------ Extracto de página
31 diciembre 2021

Entre el adiós y el olvido

Mi querida cuñada Eulalia (conocida por familiares y amigos, como Lalita), la mujer de mi siempre ecuánime hermano Luis Eduardo (para sus primos, "el Mullito"), creo que alguna vez me insinuó, con esa sonrisa cargada de tierna sabiduría que solo ella tiene, que “ya le deje descansar en paz” a mi nunca olvidada abuela Carlota. La verdad, he hecho lo que he podido, pues, contrario a lo que se pudiera pensar, reconozco que ella fue tan esencial en mi formación, que es justamente a ella, en forma muy especial, a quien debo los más importantes cimientos que apuntalaron mis valores, principios y carácter. Ella fue quien asumió, con dulzura y no disimulada pasión, la responsabilidad de nuestra formación (la de mis hermanos menores y la mía) y procuró transmitirnos sus preceptos y creencias.

 

Fue ella, con la compañía siempre bondadosa y tutelar de mi querida tía Anita, quien enfrentó la ausencia de esa mujer dulce y afectuosa que había sido mi madre y buriló en nuestras mentes y corazones, los que serían los derroteros morales que habrían de marcar los días de nuestra existencia. De ella aprendí las mejores virtudes y cualidades que, si hoy no las tengo, siempre procuré llegar a poseer: responsabilidad frente a la familia y la sociedad; solidaridad con los que más necesitaban; y empatía con aquellos que se sienten desvalidos.
------------
------ Entradas de datos
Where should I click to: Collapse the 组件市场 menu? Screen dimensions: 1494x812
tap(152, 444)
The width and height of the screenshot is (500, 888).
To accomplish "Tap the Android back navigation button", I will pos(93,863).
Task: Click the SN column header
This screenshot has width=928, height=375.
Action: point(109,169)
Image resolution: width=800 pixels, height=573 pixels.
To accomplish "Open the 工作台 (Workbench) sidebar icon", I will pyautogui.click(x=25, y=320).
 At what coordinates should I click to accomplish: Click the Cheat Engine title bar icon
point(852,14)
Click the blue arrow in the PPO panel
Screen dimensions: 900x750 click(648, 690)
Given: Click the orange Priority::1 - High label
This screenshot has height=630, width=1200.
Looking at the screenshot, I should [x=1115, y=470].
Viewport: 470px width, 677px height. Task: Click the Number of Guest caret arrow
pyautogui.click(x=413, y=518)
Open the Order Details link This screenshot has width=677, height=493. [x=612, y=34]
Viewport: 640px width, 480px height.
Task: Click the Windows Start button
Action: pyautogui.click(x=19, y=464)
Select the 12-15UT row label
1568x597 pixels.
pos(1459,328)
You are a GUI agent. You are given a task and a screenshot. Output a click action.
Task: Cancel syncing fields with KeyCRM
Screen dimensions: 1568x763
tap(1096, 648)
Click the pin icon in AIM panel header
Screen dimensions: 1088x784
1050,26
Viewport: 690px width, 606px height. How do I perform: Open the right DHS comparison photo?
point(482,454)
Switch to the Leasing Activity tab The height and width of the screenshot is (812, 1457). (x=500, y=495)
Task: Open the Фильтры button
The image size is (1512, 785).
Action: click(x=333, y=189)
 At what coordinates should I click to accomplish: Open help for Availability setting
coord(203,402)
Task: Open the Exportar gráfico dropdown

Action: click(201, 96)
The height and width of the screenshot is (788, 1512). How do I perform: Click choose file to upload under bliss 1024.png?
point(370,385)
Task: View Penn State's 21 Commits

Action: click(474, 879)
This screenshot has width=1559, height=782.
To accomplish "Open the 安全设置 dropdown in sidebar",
------------
(Tarea requerida 1): Según el extracto, ¿por qué a quien escribe le ha costado dejar descansar en paz a su abuela Carlota, como le insinuó Lalita? Responde en una a tres oraciones.
(Tarea requerida 2): Convierte en una tabla Markdown las líneas de las entradas, comenzando por la que contiene "Task: Open the Фильтры button" y siguiendo hasta el final de las entradas, ambos extremos incluidos. Usa las columnas "n" (número de fila) y "Línea" y omite las líneas en blanco.
Las entradas no guardan relación alguna con el extracto.

(Resultado esperado 1): Quien escribe reconoce que la abuela Carlota fue tan esencial en su formación que le debe los cimientos más importantes que apuntalaron sus valores, principios y carácter.

(Resultado esperado 2):
| n | Línea |
|---|---|
| 1 | Task: Open the Фильтры button |
| 2 | The image size is (1512, 785). |
| 3 | Action: click(x=333, y=189) |
| 4 |  At what coordinates should I click to accomplish: Open help for Availability setting |
| 5 | coord(203,402) |
| 6 | Task: Open the Exportar gráfico dropdown |
| 7 | Action: click(201, 96) |
| 8 | The height and width of the screenshot is (788, 1512). How do I perform: Click choose file to upload under bliss 1024.png? |
| 9 | point(370,385) |
| 10 | Task: View Penn State's 21 Commits |
| 11 | Action: click(474, 879) |
| 12 | This screenshot has width=1559, height=782. |
| 13 | To accomplish "Open the 安全设置 dropdown in sidebar", |